----- Original Message ----
From: david buchanan <dmbucha...@hotmail.com>
To: moq_disc...@moqtalk.org
Sent: Fri, September 17, 2010 12:01:44 PM
Subject: Re: [MD] Philosophy is deadly


Platt said:
... I buy the scientist's assumption that for every effect there is a cause 
That 
at the beginning of the universe cause and effect suddenly becomes inoperative 
to Hawkins and some other cosmologists seems to me to be a grand cop out.



Steve replied:
I don't think that Hawkings is saying that cause and effect get suspended at 
the 
beginning of the universe alone. The somethings coming from nothings happen all 
the time on the quantum level according to my understanding of his theoretical 
view. .. Believers often argue that the universe must have a beginning because 
otherwise we would have an infinite regress of causes. ...



dmb says:

It's ironic that the issue of cause and effect should come up in a thread that 
declares the death of philosophy. So much of philosophy centered on that issue. 
Kant famously said that he was awakened from his "dogmatic slumbers" by Hume's 
empiricism, specifically by Hume's attack on cause and effect. Basically, Hume 
noticed that causal relations are never experienced as such. We don't see 
causes 
so much as we add the notion to explain why one event follows another.

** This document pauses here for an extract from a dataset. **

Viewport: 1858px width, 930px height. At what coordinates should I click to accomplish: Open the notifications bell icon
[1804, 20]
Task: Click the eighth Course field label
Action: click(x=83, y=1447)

This was a big deal at the time because all events in the universe was 
conceived 
as one long chain of causality going all the way back to the moment of creation 
itself, going all the way back to the first cause. The first cause is what 
starts the whole chain of causes and prevents an infinite regress. This is "the 
prime mover". It's God. This idea goes all the way back to Aristotle, but it 
had 
been integrated into Christianity during the age of scholasticism. So when Hume 
attacked causality itself as non-empirical, there were profound theological 
implications. No causality, no first cause.


Ron:
In Lambda he expresses "analogically" that the principle of a "prime
mover" is an explanation for the most general terms which seeks to  take in a 
totality of experience.
He stated sources of change are always composed of particulars. (Another angle 
on the what he
considered to be the most primary of ideas, the one and the many, ) Of the 
general and the specific.
The basis of all explanation. Therefore we can only speak analogically about 
such things.
The idea of the "prime mover" explored before Aristotle by Democritus, 
Empedocles Anximander
to name but a few, forwarded, contrarity, Love, the indefinable. But Aristotle 
posited something
a bit different. The act of being aware:

" Now such a mover must impart movement as do the desireable and intelligable, 
which impel movement
without themselves undegoing movement. But what is primary of desire and for 
intelligibility is the same;
for what is desired apears to be good and the primary object of rational choice 
is what is good. Certainly
and end is desired because it seems good; it does not seem good because it is 
desired. So the starting 

point is the activity of knowing. Moreover intelligence is moved by the 
intelligible."

"knowing, by it's intrinsic nature, concerns what is inherently best; and 
knowing in the truest sense concerns
what is best in the truest sense. So intellect finds its fulfillment in being 
aware of the intelligible"

"Hence the possession of knowledge rather than the capacity for knowledge is 
the 
divine aspect of mind,
and it is the activity of intellectual vision that is most pleasent and best." 
"it is in this better state, that
the divine has its being and its life."

Ron:
I thought this bore some relavence to the topic.